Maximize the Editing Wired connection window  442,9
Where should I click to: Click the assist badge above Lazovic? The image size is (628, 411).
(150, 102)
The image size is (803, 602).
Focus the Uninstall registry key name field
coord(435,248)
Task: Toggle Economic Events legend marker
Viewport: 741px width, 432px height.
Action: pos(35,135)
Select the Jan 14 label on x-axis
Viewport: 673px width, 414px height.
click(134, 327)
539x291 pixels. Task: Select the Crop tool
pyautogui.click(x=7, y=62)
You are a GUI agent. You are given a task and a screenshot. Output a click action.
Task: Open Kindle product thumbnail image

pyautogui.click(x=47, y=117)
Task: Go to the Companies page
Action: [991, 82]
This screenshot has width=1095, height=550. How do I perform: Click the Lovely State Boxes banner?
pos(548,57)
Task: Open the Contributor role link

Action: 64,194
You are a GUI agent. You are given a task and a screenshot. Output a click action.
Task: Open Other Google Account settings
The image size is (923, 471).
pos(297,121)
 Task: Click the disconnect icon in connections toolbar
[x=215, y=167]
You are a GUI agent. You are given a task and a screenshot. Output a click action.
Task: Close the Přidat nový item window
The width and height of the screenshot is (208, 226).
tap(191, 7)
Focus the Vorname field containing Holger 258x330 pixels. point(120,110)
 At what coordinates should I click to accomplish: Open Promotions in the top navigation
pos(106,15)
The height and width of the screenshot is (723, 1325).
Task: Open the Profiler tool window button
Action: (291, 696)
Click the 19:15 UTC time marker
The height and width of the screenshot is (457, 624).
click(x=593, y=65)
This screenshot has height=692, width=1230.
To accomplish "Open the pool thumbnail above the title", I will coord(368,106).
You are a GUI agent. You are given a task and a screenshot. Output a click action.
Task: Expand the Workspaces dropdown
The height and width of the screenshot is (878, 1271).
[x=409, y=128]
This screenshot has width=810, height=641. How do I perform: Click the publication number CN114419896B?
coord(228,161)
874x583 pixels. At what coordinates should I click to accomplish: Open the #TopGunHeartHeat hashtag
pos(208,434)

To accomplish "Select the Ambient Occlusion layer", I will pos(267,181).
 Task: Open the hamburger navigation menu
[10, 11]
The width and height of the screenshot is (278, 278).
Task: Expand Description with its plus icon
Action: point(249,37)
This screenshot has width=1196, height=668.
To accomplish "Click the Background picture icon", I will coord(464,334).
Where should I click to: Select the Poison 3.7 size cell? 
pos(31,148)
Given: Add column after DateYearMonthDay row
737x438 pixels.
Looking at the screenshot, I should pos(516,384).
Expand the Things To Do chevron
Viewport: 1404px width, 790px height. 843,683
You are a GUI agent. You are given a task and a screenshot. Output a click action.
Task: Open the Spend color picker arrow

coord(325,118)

────────────────

DIRECTIONS:
Copy all of the records above word for word, keeping every line in its original order.

OUTPUT OF THE TASK:
Maximize the Editing Wired connection window  442,9
Where should I click to: Click the assist badge above Lazovic? The image size is (628, 411).
(150, 102)
The image size is (803, 602).
Focus the Uninstall registry key name field
coord(435,248)
Task: Toggle Economic Events legend marker
Viewport: 741px width, 432px height.
Action: pos(35,135)
Select the Jan 14 label on x-axis
Viewport: 673px width, 414px height.
click(134, 327)
539x291 pixels. Task: Select the Crop tool
pyautogui.click(x=7, y=62)
You are a GUI agent. You are given a task and a screenshot. Output a click action.
Task: Open Kindle product thumbnail image

pyautogui.click(x=47, y=117)
Task: Go to the Companies page
Action: [991, 82]
This screenshot has width=1095, height=550. How do I perform: Click the Lovely State Boxes banner?
pos(548,57)
Task: Open the Contributor role link

Action: 64,194
You are a GUI agent. You are given a task and a screenshot. Output a click action.
Task: Open Other Google Account settings
The image size is (923, 471).
pos(297,121)
 Task: Click the disconnect icon in connections toolbar
[x=215, y=167]
You are a GUI agent. You are given a task and a screenshot. Output a click action.
Task: Close the Přidat nový item window
The width and height of the screenshot is (208, 226).
tap(191, 7)
Focus the Vorname field containing Holger 258x330 pixels. point(120,110)
 At what coordinates should I click to accomplish: Open Promotions in the top navigation
pos(106,15)
The height and width of the screenshot is (723, 1325).
Task: Open the Profiler tool window button
Action: (291, 696)
Click the 19:15 UTC time marker
The height and width of the screenshot is (457, 624).
click(x=593, y=65)
This screenshot has height=692, width=1230.
To accomplish "Open the pool thumbnail above the title", I will coord(368,106).
You are a GUI agent. You are given a task and a screenshot. Output a click action.
Task: Expand the Workspaces dropdown
The height and width of the screenshot is (878, 1271).
[x=409, y=128]
This screenshot has width=810, height=641. How do I perform: Click the publication number CN114419896B?
coord(228,161)
874x583 pixels. At what coordinates should I click to accomplish: Open the #TopGunHeartHeat hashtag
pos(208,434)

To accomplish "Select the Ambient Occlusion layer", I will pos(267,181).
 Task: Open the hamburger navigation menu
[10, 11]
The width and height of the screenshot is (278, 278).
Task: Expand Description with its plus icon
Action: point(249,37)
This screenshot has width=1196, height=668.
To accomplish "Click the Background picture icon", I will coord(464,334).
Where should I click to: Select the Poison 3.7 size cell? 
pos(31,148)
Given: Add column after DateYearMonthDay row
737x438 pixels.
Looking at the screenshot, I should pos(516,384).
Expand the Things To Do chevron
Viewport: 1404px width, 790px height. 843,683
You are a GUI agent. You are given a task and a screenshot. Output a click action.
Task: Open the Spend color picker arrow

coord(325,118)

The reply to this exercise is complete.